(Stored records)
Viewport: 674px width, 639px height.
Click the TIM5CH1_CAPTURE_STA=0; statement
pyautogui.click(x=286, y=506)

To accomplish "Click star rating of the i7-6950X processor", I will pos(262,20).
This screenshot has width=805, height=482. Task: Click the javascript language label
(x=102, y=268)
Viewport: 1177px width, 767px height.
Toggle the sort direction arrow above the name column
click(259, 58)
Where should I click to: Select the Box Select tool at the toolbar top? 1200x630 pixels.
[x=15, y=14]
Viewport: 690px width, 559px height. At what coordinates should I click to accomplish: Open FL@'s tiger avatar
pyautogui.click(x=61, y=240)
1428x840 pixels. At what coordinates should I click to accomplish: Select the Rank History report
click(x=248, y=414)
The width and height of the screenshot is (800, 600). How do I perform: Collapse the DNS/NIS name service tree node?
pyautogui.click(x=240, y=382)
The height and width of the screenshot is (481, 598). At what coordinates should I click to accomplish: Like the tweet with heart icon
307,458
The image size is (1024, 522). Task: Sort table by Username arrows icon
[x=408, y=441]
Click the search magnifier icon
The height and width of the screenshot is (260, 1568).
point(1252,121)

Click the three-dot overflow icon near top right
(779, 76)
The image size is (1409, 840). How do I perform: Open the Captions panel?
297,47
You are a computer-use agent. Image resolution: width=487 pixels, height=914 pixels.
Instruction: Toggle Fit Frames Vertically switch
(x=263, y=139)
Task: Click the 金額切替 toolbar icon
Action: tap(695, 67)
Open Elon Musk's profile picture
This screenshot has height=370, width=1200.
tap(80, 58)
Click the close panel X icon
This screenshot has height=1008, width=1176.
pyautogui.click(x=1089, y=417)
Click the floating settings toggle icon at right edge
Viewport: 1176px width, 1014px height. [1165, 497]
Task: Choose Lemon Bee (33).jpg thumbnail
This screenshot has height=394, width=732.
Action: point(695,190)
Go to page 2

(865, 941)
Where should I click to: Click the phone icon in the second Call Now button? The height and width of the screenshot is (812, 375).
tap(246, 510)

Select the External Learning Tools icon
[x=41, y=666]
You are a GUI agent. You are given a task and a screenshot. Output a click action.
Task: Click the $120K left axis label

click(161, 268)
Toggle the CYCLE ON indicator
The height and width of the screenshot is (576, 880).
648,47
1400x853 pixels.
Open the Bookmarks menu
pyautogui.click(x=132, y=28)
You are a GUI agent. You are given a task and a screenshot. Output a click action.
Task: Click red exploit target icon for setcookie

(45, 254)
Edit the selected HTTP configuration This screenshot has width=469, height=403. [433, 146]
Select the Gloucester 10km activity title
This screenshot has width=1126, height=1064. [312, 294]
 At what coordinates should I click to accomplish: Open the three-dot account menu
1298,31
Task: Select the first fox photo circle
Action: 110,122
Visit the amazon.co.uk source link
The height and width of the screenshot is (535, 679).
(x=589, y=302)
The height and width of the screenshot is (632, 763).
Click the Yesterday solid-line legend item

### AIM OF THE TASK
Your answer must be an exact transcription of the lines from the one containing "1400x853 pixels." through the last line of the records above, and nothing else.

### OUTPUT OF THE TASK
1400x853 pixels.
Open the Bookmarks menu
pyautogui.click(x=132, y=28)
You are a GUI agent. You are given a task and a screenshot. Output a click action.
Task: Click red exploit target icon for setcookie

(45, 254)
Edit the selected HTTP configuration This screenshot has width=469, height=403. [433, 146]
Select the Gloucester 10km activity title
This screenshot has width=1126, height=1064. [312, 294]
 At what coordinates should I click to accomplish: Open the three-dot account menu
1298,31
Task: Select the first fox photo circle
Action: 110,122
Visit the amazon.co.uk source link
The height and width of the screenshot is (535, 679).
(x=589, y=302)
The height and width of the screenshot is (632, 763).
Click the Yesterday solid-line legend item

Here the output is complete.